Yes, a privileged place. I think we all have to think, “Oh my god, it’s not that things are ‘less,’ it’s that they’re ‘more.’” Fluidity means more choices for everyone, there are twice as many crayons in the coloring box, and you can color outside the lines. And for people that have a very defined idea of how life unfolds, that’s scary. But if you look at nature, caterpillars turn into butterflies. It’s a beautiful process. These special people have given us the opportunity to look at what it means to be a man or a woman, and to embrace the other side of our nature.
It’s an exciting time, at the same time, when there are these great strides there’s bound to be resistance from the closed-minded. Did you see that Kim Davis ceremony, with “Eye of the Tiger” and everything? Oh my god. I know.
It’s ridiculous, but also sad because a large portion of this country—Republicans, mainly— does not believe that everyone has the right to love as they please.
Yeah, but it’s going to take time—because they’re threatened. They’ve lost their [Confederate] flag, there’s a black president, gay marriage. The whole world is upside down for them.
The groundswell of support for Trump is strange, though. We’re both from New York, so we probably have more context when it comes to Trump than the general population, but how do you feel about the rise of Trump? The country’s a vast country and there are lots of different people. I do believe, however, that it’s a lot about how you frame things when you ask questions, because even before gay marriage went through, if you asked people, “Does everyone have the right to love who they want?” they’d say yes, but the throwing in of the word “marriage” is what threw people off. Depending on how you’re raised, we have to understand that, poor Kim, this is a very deep part of who she is. She seems like a very miserable person, so if you’ve lived your life according to some rules and the payoff comes when you’re dead, well, right there you’ve got a lifestyle that’s problematic. So then when you’re taking away some of those rules, it’s very scary. But I believe in change. Change is inevitable, so you might as well embrace it.

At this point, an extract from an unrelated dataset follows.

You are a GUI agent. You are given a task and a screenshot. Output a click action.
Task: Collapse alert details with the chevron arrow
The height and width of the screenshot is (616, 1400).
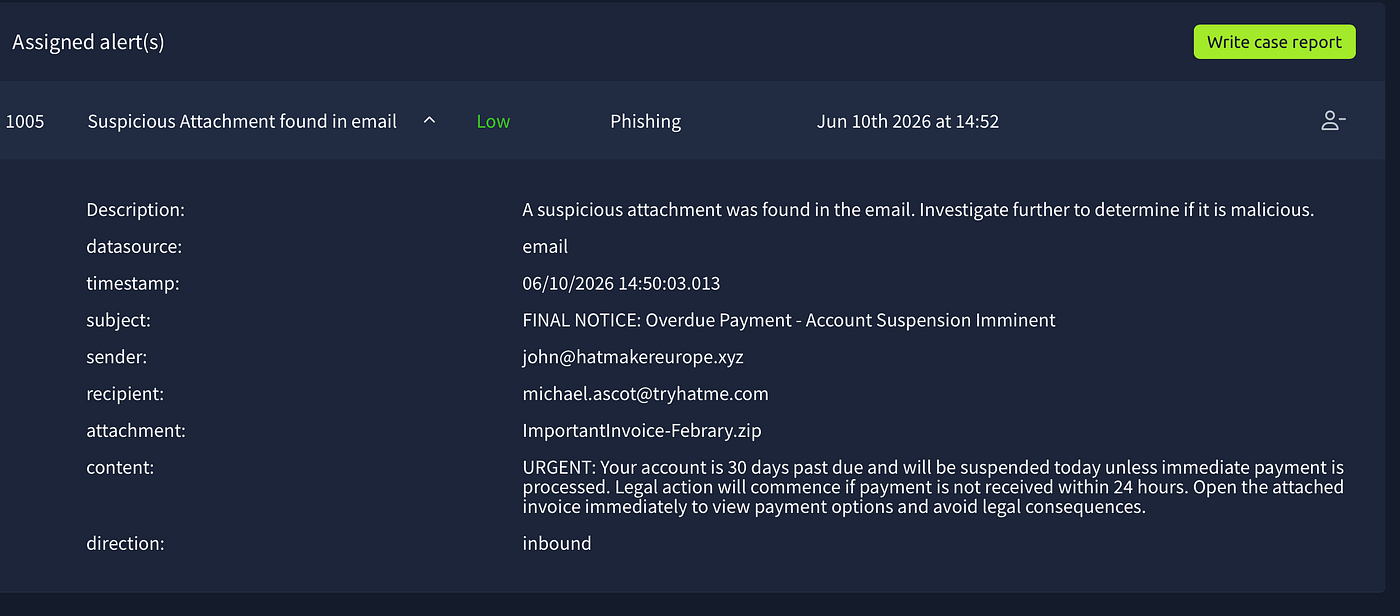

At the same time, I don’t think Trump is the “change” you’re thinking of. The thing I’ve found most puzzling is that throughout the course of his campaign he’s said the most awful things about women in particular, and his numbers just keep rising.
Well, over fifty percent of the country are women, so he’s threatening a lot of people. He doesn’t have a lot of female supporters. Women aren’t stupid. You’re always kind of dazzled by the black gay Republicans. You’re thinking, “What? Do they just want an opportunity to speak, and that’s why they get on that bandwagon?” People tend to vote against their own interests, and that may go back to your conditioning. But I’m not afraid of Trump. I want to see what the Democrats do. I want to see Bernie and Hillary in the debates and see what happens there.
Back to the Bowie revelation, in our last interview you said that your two big romances with celebrities were with Bowie and one very famous actor. So I’ve got to ask: Who was the actor?
I’m not saying! And I hope there are still some other big romances that are coming!